Problem statement ::
The answer is the exact run of lines in the listing below from the line containing "This screenshot has" up to and including the line containing "The image size is (1264, 880).", with pictures removed.

The data ::
┌──
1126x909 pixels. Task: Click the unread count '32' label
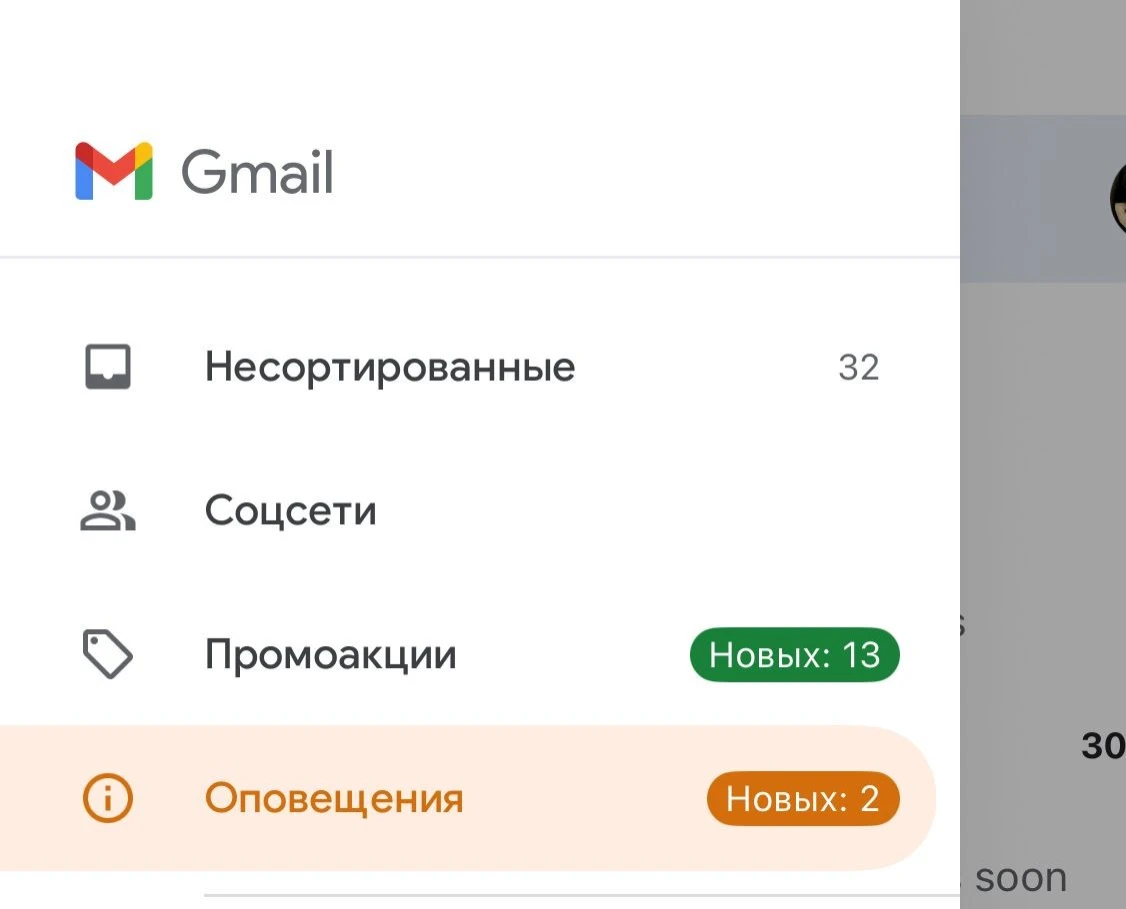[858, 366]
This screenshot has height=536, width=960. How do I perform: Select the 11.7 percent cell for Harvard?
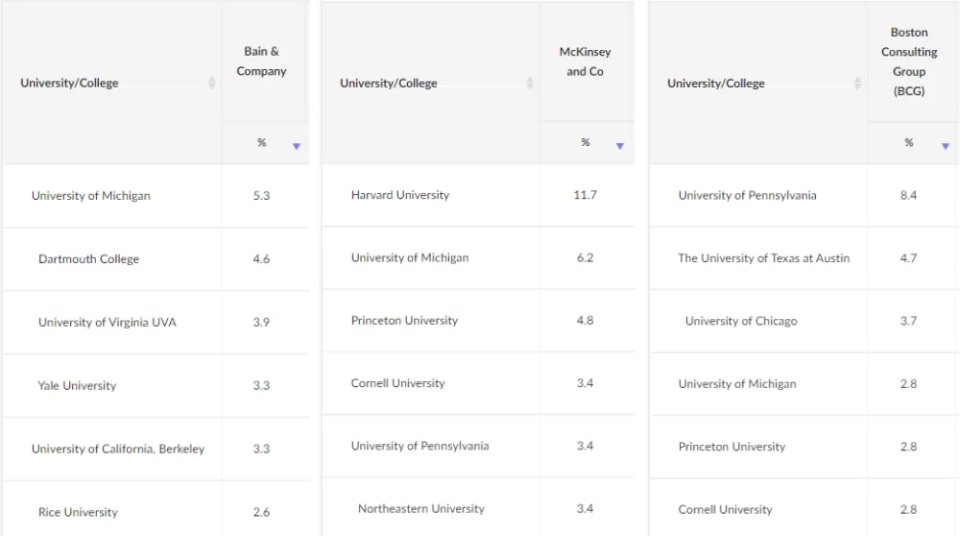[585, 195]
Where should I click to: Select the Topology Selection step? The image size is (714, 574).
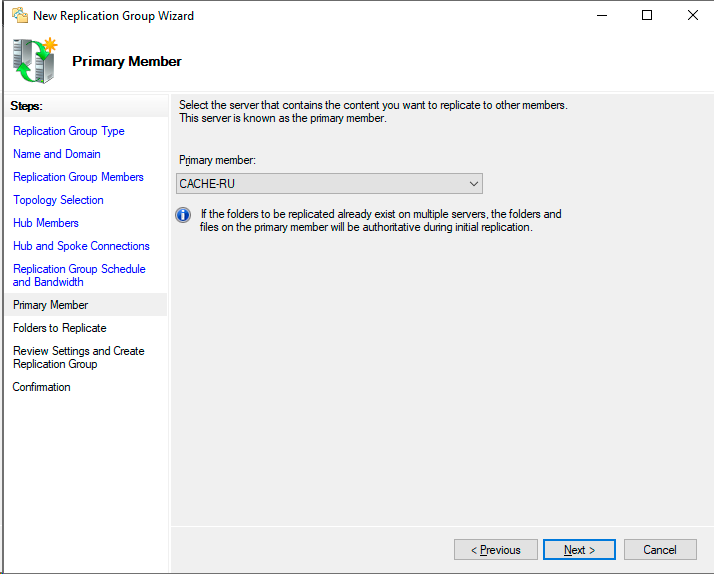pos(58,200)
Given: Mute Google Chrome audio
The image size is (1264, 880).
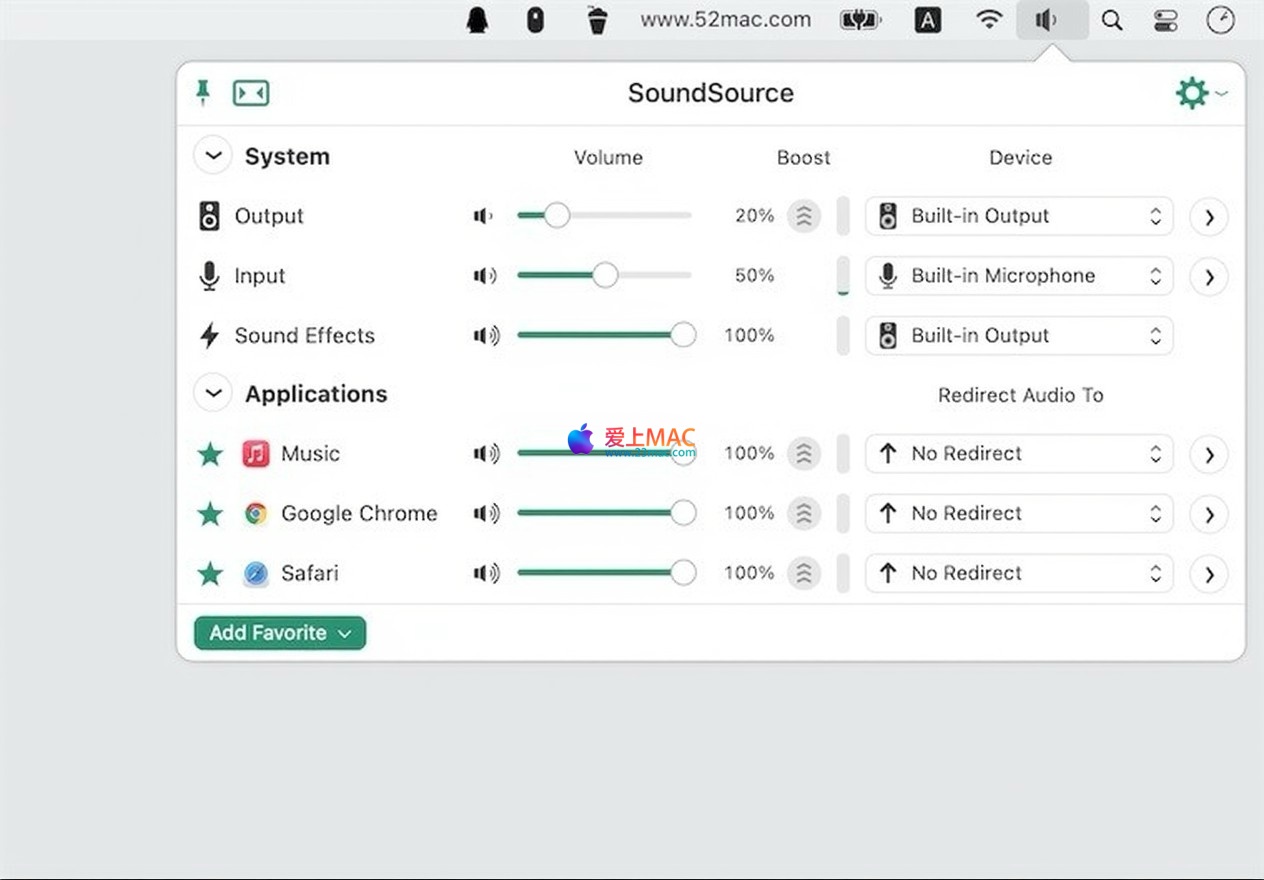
└──
┌──
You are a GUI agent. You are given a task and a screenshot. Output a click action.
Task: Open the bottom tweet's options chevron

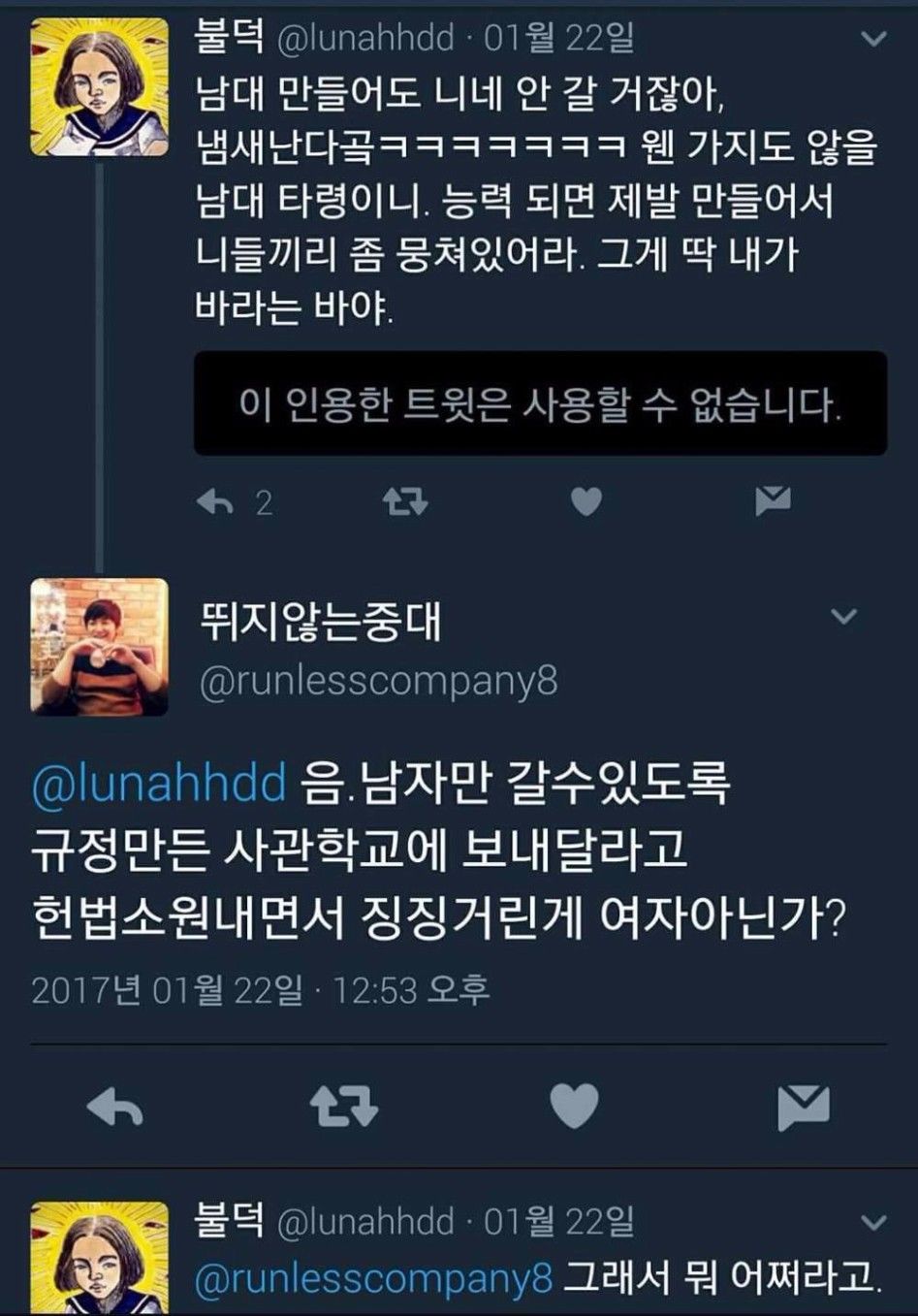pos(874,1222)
└──
┌──
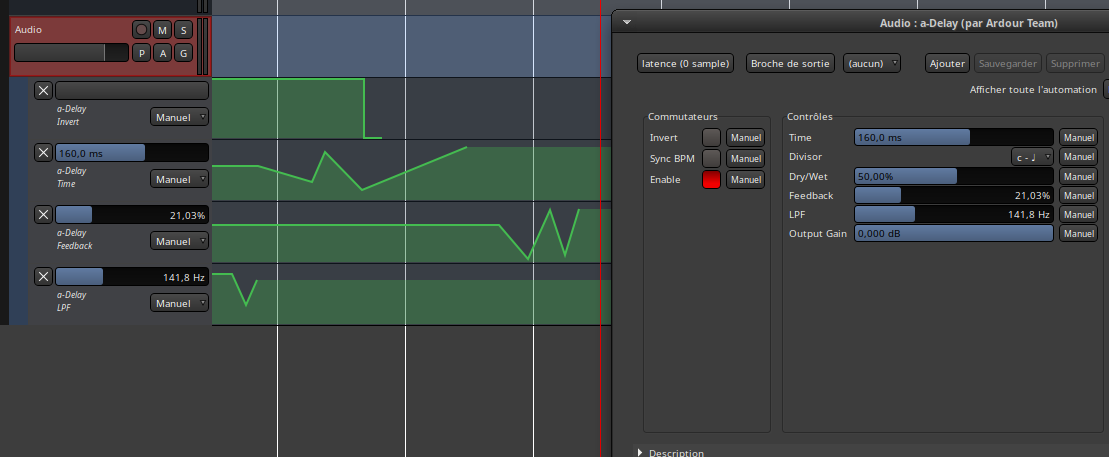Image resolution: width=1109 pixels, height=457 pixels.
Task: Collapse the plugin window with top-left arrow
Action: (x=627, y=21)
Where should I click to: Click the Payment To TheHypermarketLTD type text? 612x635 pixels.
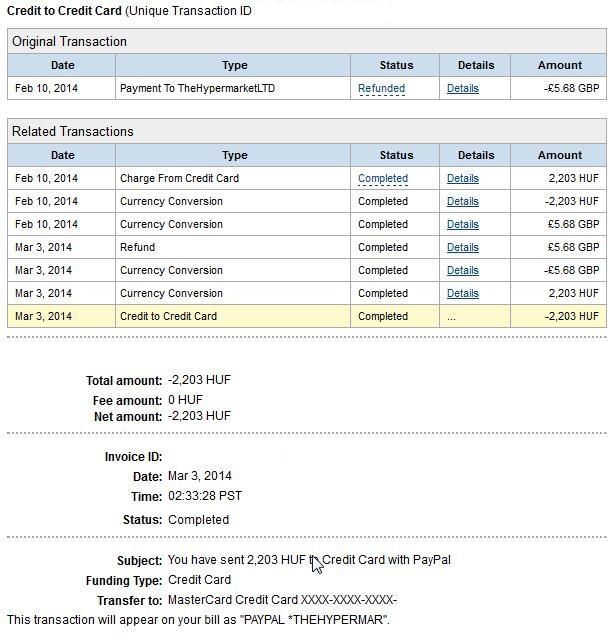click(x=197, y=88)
└──
Exercise output ::
This screenshot has height=536, width=960. How do I perform: Select the 11.7 percent cell for Harvard?
[585, 195]
Where should I click to: Select the Topology Selection step? The image size is (714, 574).
pos(58,200)
Given: Mute Google Chrome audio
The image size is (1264, 880).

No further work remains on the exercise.